Appellants contend in this appeal that the lower court erred by not finding an express, implied or prescriptive easement or an irrevocable license in their favor for parking purposes on respondents’ land. We find no error and affirm.
The written agreement which is the subject of this action was executed in November of 1957 by Leonard Atkison, respondent’s predecessor in interest, and Sidney Horman, appellant’s predecessor in interest. Atkison owned a large tract of land in Clark County and agreed to sell a portion of the land to Hor-man with a third party, Adelson, Incorporated, to be the lessee of a market Horman would construct on the property.

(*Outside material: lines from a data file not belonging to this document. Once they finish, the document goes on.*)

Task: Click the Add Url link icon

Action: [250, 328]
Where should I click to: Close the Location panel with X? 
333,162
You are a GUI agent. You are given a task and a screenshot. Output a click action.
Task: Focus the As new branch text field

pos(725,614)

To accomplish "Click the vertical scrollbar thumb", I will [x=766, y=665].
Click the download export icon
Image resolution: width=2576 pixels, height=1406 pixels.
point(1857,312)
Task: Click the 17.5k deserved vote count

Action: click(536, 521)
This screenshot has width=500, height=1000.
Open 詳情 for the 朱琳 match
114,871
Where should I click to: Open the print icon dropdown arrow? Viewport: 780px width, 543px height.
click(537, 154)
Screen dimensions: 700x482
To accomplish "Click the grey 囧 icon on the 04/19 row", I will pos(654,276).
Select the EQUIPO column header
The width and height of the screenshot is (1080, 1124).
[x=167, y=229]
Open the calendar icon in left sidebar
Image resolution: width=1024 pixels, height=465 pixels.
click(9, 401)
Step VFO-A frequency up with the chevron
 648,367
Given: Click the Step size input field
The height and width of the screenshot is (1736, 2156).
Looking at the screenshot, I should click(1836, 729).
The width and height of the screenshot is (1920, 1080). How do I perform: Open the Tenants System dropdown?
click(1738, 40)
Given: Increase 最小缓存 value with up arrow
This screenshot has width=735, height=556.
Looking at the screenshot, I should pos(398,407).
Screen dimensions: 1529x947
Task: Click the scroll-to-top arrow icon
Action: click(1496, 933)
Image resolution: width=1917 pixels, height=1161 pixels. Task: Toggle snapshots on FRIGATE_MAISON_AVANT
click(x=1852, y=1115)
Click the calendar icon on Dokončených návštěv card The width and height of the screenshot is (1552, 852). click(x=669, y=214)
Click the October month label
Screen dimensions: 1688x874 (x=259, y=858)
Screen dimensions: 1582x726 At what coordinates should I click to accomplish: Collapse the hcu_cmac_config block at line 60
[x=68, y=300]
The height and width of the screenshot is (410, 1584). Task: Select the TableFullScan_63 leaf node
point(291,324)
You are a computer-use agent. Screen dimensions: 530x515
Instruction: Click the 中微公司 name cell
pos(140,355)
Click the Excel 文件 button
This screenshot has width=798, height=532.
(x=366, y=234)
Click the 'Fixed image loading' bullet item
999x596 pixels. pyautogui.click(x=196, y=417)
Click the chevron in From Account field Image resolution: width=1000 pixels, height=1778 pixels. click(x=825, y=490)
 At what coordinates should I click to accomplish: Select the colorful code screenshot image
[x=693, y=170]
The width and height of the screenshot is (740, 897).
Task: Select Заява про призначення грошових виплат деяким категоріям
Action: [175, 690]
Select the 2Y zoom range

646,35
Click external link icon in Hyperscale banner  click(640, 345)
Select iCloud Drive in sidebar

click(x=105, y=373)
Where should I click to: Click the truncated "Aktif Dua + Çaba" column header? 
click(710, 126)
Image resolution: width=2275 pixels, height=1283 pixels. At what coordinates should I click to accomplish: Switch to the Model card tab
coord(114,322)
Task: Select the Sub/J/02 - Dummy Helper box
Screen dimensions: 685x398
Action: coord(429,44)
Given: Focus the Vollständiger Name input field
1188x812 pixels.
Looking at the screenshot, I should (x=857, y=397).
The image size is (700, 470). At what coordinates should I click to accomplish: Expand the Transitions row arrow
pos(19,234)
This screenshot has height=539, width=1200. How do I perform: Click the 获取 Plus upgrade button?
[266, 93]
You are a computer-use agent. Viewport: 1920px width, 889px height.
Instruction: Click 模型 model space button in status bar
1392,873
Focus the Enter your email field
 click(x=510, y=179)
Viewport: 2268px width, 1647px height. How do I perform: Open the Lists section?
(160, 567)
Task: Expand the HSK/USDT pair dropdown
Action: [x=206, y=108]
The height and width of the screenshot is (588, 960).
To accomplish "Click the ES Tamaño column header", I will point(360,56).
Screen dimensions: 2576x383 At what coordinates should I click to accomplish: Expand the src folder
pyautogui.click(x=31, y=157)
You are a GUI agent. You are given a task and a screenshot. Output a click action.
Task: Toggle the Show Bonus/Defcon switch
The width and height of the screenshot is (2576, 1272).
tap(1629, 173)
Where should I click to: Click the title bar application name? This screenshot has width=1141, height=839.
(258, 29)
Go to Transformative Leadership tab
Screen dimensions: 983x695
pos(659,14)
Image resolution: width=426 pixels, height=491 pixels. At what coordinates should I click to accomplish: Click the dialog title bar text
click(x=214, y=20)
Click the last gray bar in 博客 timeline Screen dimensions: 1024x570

The record on appeal indicates that Atkison wished to develop his property as a shopping center. Paragraph 6 of the agreement provided that Atkison would not construct any buildings in excess of 50,000 square feet on his property adjoining the conveyed property for a period of twenty years. It was intended that the remainder of his property would be used by the parties as “joint parking privileges for the customers of the respective parties hereto.” The agreement was not recorded until August of 1976 although the deed to Horman was recorded on February 6, 1958. Appellants requested injunctive relief when respondents erected a fence between the properties in 1976.
Appellants argued below and on appeal that this agreement gave them an express easement on respondent’s land. In the alternative, appellants claim that they acquired an implied or prescriptive easement or an irrevocable license on the land retained by Atkison for purposes of parking.
*663We need not pause to determine whether the intent was to grant an easement or to provide appellants with a license. The lower court found respondent lessees to be purchasers for value without notice of encumbrances on their property. See NRS 111.320, 111.325. See also Commerical Bank v. Pritchard, 59 P. 130, 132 (Cal. 1899) (a lease is a conveyance); Cal. Civ. Code § 1214 (1954). As bona fide purchasers, respondents took their lease interests free of any right which appellants may have had through that instrument. Further, the record supports the trial court’s finding that any use of the property by appellants during the time respondents have been in possession was a permissive use. As such, appellants could not acquire an easement by prescription. Jackson v. Hicks, 95 Nev. 826, 829, 604 P.2d 105, 106 (1979).
The remaining contentions are without merit. The judgment is affirmed.
Mowbray, C. J., Thompson, Manoukian, and Batjer, JJ., and Zenoff, Sr. J.,1 concur.